Dabei hat erst die BVergG-Novelle 2010 mit der „Eigenerklärung“ eine (vermeintliche) Vereinfachung für die Bieter geschaffen: Anstelle alle in der Ausschreibung aufgelisteten Eignungsnachweise, zB Referenzen, Bankenerklärungen oder Strafregisterbescheinigungen, sofort vorzulegen, darf sich der Bieter – jedenfalls vorerst – auf die Abgabe besagter Erklärung beschränken. Hierin bestätigt er nicht nur, die geforderte Eignung zu besitzen, sondern auch, dass er die festgelegten Nachweise auf Aufforderung unverzüglich nachreichen kann. Vorsicht ist hier zunächst bei „selbstgestrickten“ Eigenerklärungen angesagt: Gibt die Ausschreibung, wie üblich, einen Text vor, so sollte dieser tunlichst verwendet werden. Verlangt dann der Auftraggeber die einzelnen Nachweise tatsächlich, so idR zumindest vom präsumtiven Zuschlagsempfänger, darf er hiefür durchaus eine kurze Frist setzen. Kaum ein Bieter bedenkt aber bei Abgabe der Erklärung, dass er ab sofort nicht nur alle eigenen, sondern auch alle Nachweise seiner Subunternehmer in der geforderten Aktualität parat haben muss. Es ist also riskant, auf die Herstellung der Nachweise „last minute“ zu setzen, insbesondere wenn sie erst bei Dritten eingeholt werden müssen, wie etwa Referenzbestätigungen früherer Auftraggeber.

Gerade Referenzen stellen einen praktisch wichtigen, aber auch „fehleranfälligen“ Leistungsnachweis dar. So wird nicht selten übersehen, dass es im Rahmen der Eignung nicht darum geht, den Auftraggeber mit möglichst vielen „ungefähr einschlägigen“ Projekten zu beeindrucken. Es reicht durchaus, die geforderte Zahl an Referenzen nachzuweisen, diese müssen aber den verlangten Mindestanforderungen, etwa betreffend Projektvolumen und Leistungszeitraum, punktgenau entsprechen. Wesentlich ist auch, ob sich der Bieter die Referenz tatsächlich zur Gänze zurechnen darf: Dies wäre nicht der Fall, wenn er sie als Mitglied einer ARGE erbracht oder für wichtige Teile Subunternehmer eingesetzt hat, die nun nicht zur Verfügung stehen.

+===+

▶ _AUFGABE 1_
Ändere im Auszug über Eignungsnachweise die Passage von „Gerade Referenzen stellen“ bis „zur Verfügung stehen.“, indem du „Projektvolumen“ durch „Auftragswert“ ersetzt, und gib sie so wieder.
▶ _AUFGABE 2_
Wie könnte der Auszug über Eignungsnachweise im Vergaberecht nach seinem letzten Satz weitergehen?
Die nachstehenden Zeilen spielen dafür keine Rolle.

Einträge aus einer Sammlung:
+===+

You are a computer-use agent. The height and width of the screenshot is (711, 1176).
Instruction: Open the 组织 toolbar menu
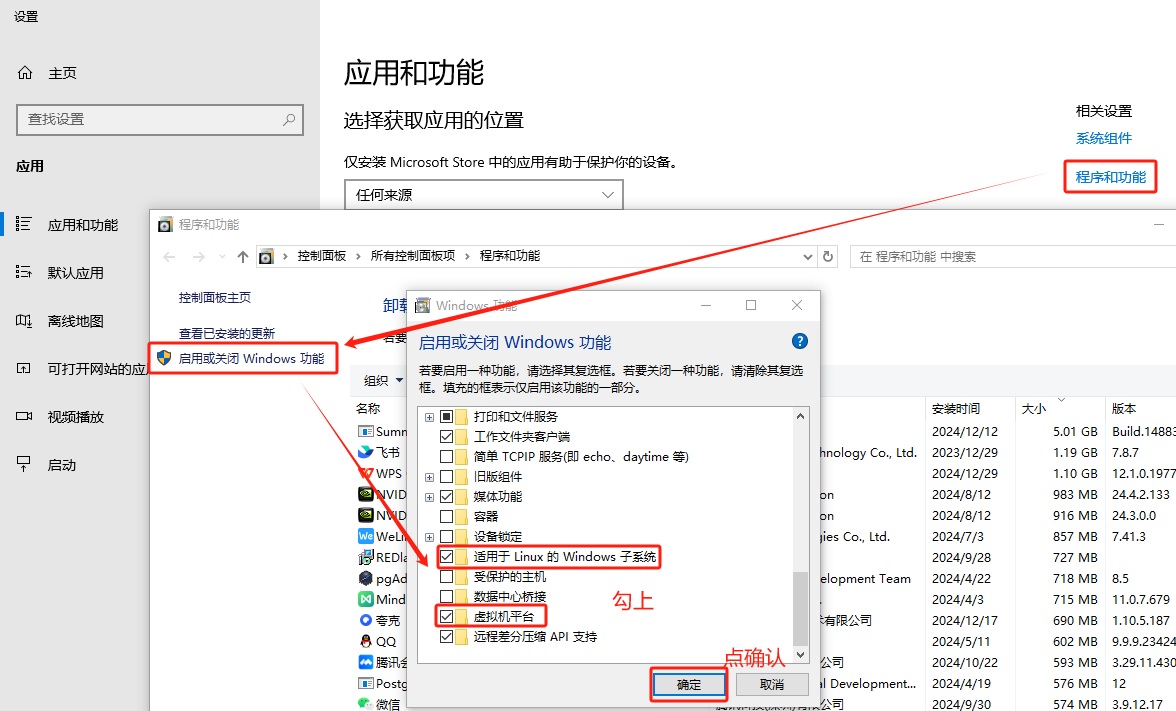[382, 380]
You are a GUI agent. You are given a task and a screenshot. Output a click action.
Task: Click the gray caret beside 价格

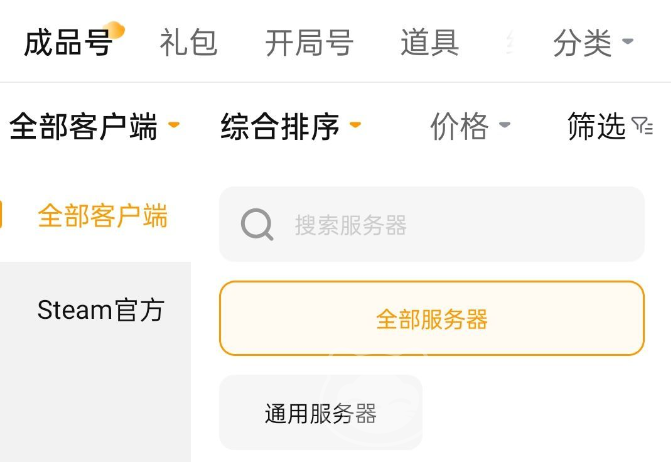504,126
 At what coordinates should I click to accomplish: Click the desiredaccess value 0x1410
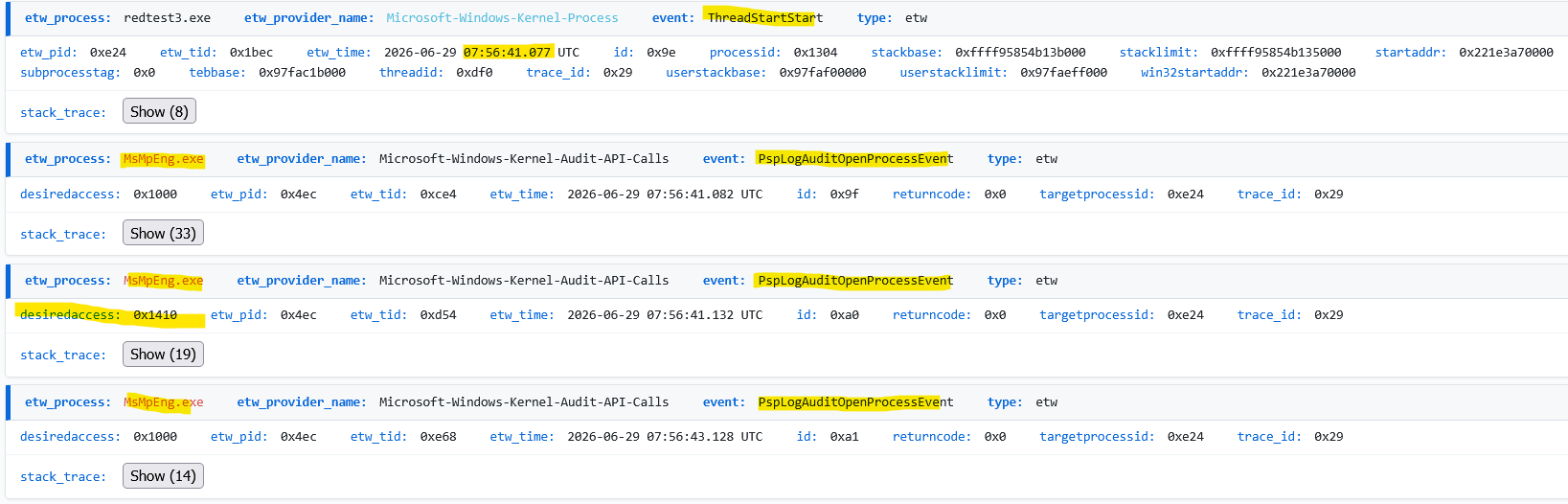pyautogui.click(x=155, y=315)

+===+

▶ _LÖSUNG 1_
Gerade Referenzen stellen einen praktisch wichtigen, aber auch „fehleranfälligen“ Leistungsnachweis dar. So wird nicht selten übersehen, dass es im Rahmen der Eignung nicht darum geht, den Auftraggeber mit möglichst vielen „ungefähr einschlägigen“ Projekten zu beeindrucken. Es reicht durchaus, die geforderte Zahl an Referenzen nachzuweisen, diese müssen aber den verlangten Mindestanforderungen, etwa betreffend Auftragswert und Leistungszeitraum, punktgenau entsprechen. Wesentlich ist auch, ob sich der Bieter die Referenz tatsächlich zur Gänze zurechnen darf: Dies wäre nicht der Fall, wenn er sie als Mitglied einer ARGE erbracht oder für wichtige Teile Subunternehmer eingesetzt hat, die nun nicht zur Verfügung stehen.

▶ _LÖSUNG 2_
Das BVergG gewährt dem Bieter die Möglichkeit, sich im Fall unzureichender eigener Leistungsfähigkeit auf geeignete Dritte – etwa Subunternehmer – zu berufen. Erforderlich ist jedoch der Nachweis, dass deren Ressourcen im Auftragsfall tatsächlich zur Verfügung stehen. Bei komplexen Aufträgen werden Bieter und Subunternehmer kaum einen detaillierten Subvertrag aushandeln, solange nicht feststeht, ob es überhaupt zum Zuschlag kommt. Der „Verfügbarkeitsnachweis“ muss jedenfalls verbindlichen Charakter haben, etwa in Form eines Subangebots oder einer Verpflichtungserklärung, im Auftragsfall bestimmte Leistungen zu erbringen. Er muss außerdem – im offenen Verfahren – im Zeitpunkt der Angebotsöffnung existent sein, selbst wenn der Auftraggeber die Vorlage nicht schon mit dem Angebot verlangt. Eine solche Leistungszusage kann für den Subunternehmer außerdem riskant sein, wenn er anderweitig durch eine Konkurrenzklausel gebunden ist. Nicht bedacht wird zum Teil auch, dass das Verfügbarkeitserfordernis ebenso für Konzernunternehmen gilt, auf deren Ressourcen die Bietergesellschaft im Auftragsfall angewiesen ist. Die Judikatur behandelt überdies Personalüberlassungsfirmen wie auch werkvertraglich beschäftigte „Mitarbeiter“ als Subunternehmer. Sollen diese bei der Auftragsabwicklung zum Einsatz kommen, muss der Bieter sie auch namhaft machen und gegebenenfalls die Verfügbarkeit nachweisen.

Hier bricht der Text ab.